## Stated goal:
Copy out everything in the listing from the line containing "Open the Página dropdown menu" down to the line containing "Action: tap(56, 222)", both included, requests and all, but shift every coordinate in the answers up by 90. Leave the pictures out of your copy.

## Provided information:
========

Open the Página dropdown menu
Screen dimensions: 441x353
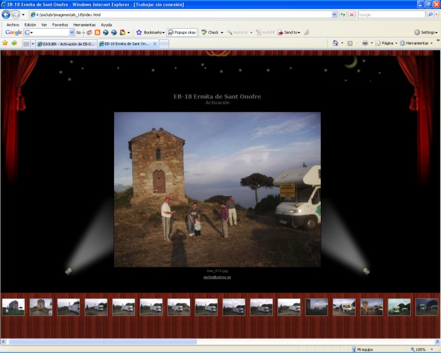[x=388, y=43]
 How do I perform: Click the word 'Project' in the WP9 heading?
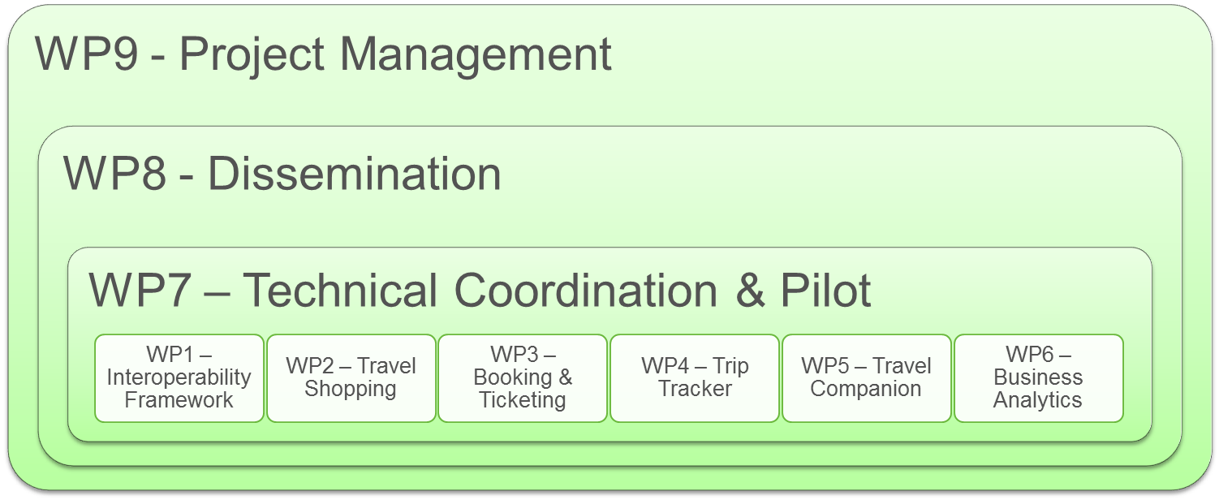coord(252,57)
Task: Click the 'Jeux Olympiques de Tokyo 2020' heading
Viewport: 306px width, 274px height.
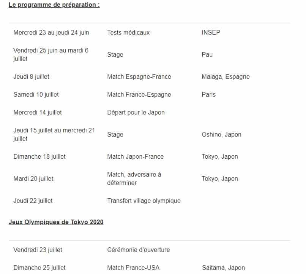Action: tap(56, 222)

========

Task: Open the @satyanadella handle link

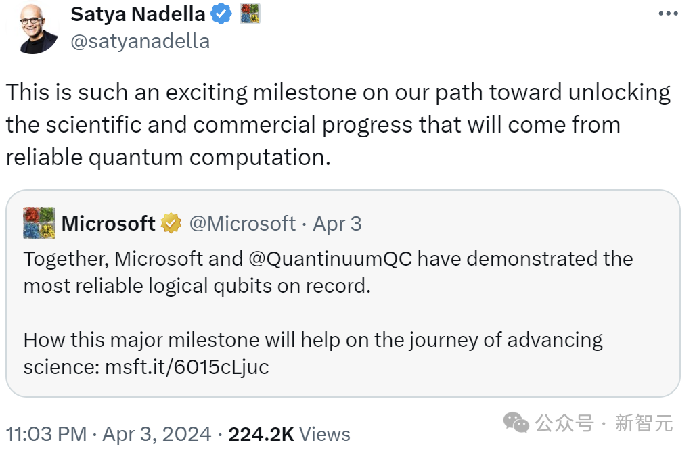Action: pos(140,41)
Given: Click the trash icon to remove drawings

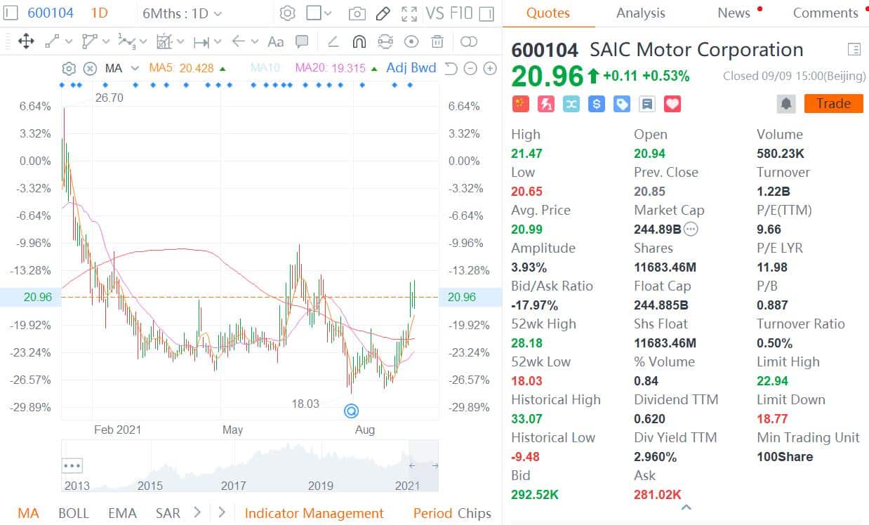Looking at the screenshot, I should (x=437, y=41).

========

## The completed task:
Open the Página dropdown menu
Screen dimensions: 441x353
[x=478, y=133]
 How do I perform: Click the word 'Project' in the WP9 heading?
coord(342,147)
Task: Click the 'Jeux Olympiques de Tokyo 2020' heading
Viewport: 306px width, 274px height.
Action: tap(146, 312)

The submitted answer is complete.